(TASK STATEMENT)
Beginning with the line in which "Where should I" appears, transcribe each line word for word until the records end. Do not include pictures.

Saved data entries:
━━━━━━━━
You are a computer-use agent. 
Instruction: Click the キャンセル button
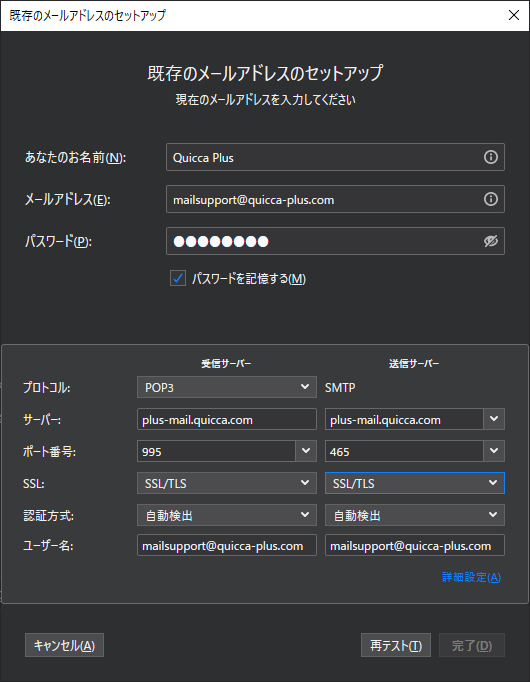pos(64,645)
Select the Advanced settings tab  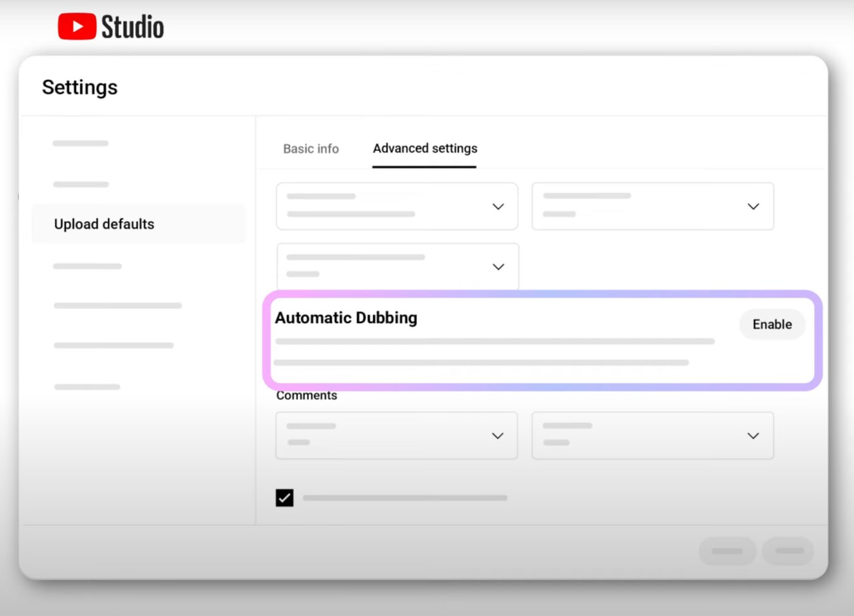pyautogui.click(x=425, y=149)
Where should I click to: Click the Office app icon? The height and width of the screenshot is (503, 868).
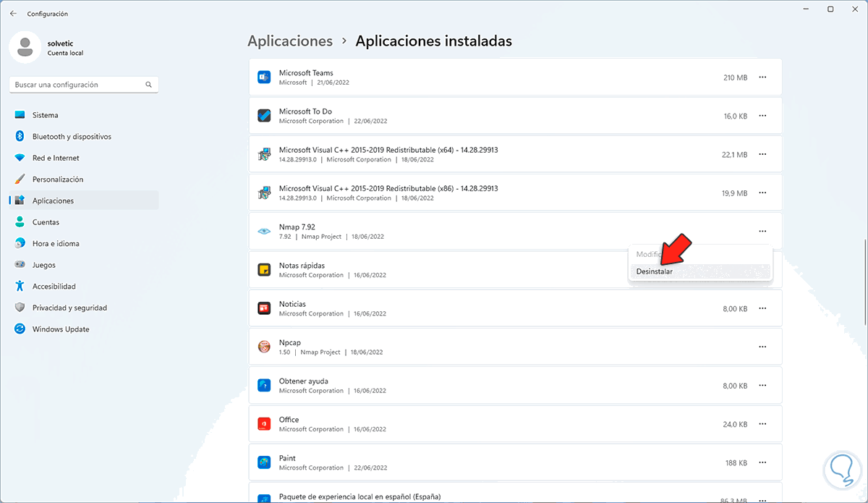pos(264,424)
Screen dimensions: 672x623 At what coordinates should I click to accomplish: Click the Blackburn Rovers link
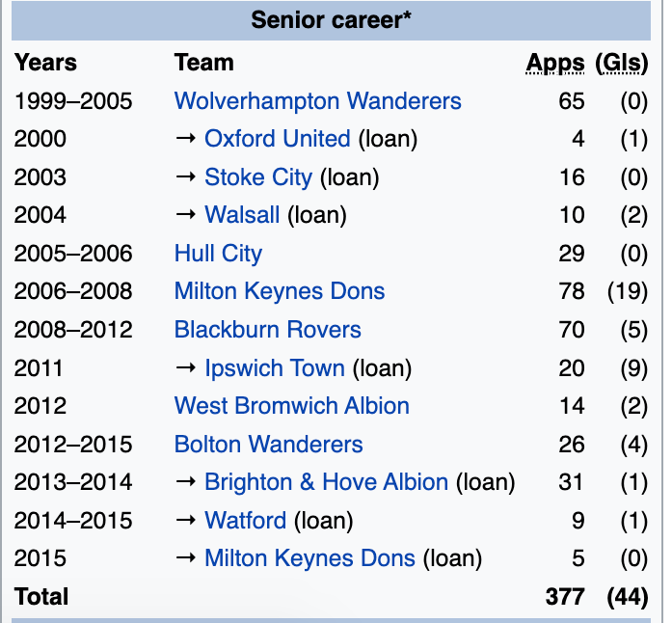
━━━━━━━━
(TASK ANSWER)
Where should I click to: Click the Office app icon? The height and width of the screenshot is (503, 868).
pos(264,424)
Screen dimensions: 672x623 At what coordinates should I click to accomplish: Click the Blackburn Rovers link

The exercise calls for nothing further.